-- BEGIN --
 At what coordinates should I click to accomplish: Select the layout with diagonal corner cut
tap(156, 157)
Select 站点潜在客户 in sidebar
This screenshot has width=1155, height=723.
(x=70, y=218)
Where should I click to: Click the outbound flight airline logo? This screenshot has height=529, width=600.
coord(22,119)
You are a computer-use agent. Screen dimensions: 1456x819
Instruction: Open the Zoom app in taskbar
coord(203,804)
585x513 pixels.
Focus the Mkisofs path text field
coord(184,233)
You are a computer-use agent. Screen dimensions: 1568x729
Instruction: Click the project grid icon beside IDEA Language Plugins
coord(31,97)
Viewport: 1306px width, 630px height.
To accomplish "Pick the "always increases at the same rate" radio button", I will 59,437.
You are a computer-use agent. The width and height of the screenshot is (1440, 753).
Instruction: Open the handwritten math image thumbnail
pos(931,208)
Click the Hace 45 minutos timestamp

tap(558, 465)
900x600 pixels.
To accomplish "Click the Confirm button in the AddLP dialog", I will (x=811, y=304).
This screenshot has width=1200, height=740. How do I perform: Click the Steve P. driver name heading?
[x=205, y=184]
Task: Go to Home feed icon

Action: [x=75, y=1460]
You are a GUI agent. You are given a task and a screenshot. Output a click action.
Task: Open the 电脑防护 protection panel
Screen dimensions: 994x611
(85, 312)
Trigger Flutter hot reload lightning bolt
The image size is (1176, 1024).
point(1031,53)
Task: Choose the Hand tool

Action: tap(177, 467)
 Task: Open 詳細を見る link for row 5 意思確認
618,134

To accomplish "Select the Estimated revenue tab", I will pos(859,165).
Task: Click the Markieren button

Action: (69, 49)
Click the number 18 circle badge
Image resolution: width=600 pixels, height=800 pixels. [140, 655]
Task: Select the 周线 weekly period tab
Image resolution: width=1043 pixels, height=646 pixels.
-- END --
■ **Objective**: Write out the material from the line that contains "Task: Go to Home feed icon" through the end of the material, reproducing each line exactly.

■ **Output of the task**:
Task: Go to Home feed icon

Action: [x=75, y=1460]
You are a GUI agent. You are given a task and a screenshot. Output a click action.
Task: Open the 电脑防护 protection panel
Screen dimensions: 994x611
(85, 312)
Trigger Flutter hot reload lightning bolt
The image size is (1176, 1024).
point(1031,53)
Task: Choose the Hand tool

Action: tap(177, 467)
 Task: Open 詳細を見る link for row 5 意思確認
618,134

To accomplish "Select the Estimated revenue tab", I will pos(859,165).
Task: Click the Markieren button

Action: (69, 49)
Click the number 18 circle badge
Image resolution: width=600 pixels, height=800 pixels. [140, 655]
Task: Select the 周线 weekly period tab
Image resolution: width=1043 pixels, height=646 pixels.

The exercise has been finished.